Lines containing "will" should be pulled from the material below.

## DATA PROVIDED
□ □ □ □ □ □ □
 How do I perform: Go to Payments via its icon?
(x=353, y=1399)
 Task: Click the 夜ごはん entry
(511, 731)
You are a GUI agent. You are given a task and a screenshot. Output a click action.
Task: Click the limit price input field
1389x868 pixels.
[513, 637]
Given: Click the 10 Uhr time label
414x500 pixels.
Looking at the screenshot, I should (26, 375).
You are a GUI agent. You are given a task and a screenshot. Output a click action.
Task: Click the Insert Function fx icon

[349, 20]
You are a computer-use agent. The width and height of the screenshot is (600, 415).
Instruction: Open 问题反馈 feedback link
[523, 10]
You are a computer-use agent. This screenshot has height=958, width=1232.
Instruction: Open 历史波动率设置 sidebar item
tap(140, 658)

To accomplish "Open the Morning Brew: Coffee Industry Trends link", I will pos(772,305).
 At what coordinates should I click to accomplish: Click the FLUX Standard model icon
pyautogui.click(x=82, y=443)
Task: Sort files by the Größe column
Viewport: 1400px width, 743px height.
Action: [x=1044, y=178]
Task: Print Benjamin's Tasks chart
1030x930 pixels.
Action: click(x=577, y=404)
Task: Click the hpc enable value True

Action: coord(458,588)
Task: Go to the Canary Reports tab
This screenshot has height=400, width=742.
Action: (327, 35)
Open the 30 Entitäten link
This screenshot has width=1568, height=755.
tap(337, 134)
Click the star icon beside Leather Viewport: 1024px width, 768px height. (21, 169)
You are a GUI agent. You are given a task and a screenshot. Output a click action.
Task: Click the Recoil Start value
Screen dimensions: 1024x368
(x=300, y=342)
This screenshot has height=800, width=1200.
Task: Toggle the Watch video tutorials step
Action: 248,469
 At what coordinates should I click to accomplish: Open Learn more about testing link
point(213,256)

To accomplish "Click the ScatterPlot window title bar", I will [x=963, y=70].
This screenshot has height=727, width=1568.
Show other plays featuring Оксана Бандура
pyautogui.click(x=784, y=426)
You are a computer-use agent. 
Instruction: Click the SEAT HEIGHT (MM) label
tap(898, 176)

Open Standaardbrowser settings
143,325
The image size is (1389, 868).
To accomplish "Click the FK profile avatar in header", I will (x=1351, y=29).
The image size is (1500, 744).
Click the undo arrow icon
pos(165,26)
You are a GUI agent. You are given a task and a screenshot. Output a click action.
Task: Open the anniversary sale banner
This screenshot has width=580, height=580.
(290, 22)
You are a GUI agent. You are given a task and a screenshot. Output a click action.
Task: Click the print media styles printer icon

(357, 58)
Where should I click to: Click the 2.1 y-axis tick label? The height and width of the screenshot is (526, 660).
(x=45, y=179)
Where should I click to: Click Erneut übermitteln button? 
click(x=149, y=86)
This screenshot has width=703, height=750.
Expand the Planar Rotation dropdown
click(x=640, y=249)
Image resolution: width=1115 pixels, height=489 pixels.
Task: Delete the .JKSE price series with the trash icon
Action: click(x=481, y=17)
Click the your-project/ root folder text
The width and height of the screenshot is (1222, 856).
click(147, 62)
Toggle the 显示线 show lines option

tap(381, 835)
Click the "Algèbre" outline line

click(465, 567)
□ □ □ □ □ □ □
## RESULT OF THE EXERCISE
To accomplish "Open the Morning Brew: Coffee Industry Trends link", I will pos(772,305).
To accomplish "Click the ScatterPlot window title bar", I will [x=963, y=70].
To accomplish "Click the FK profile avatar in header", I will (x=1351, y=29).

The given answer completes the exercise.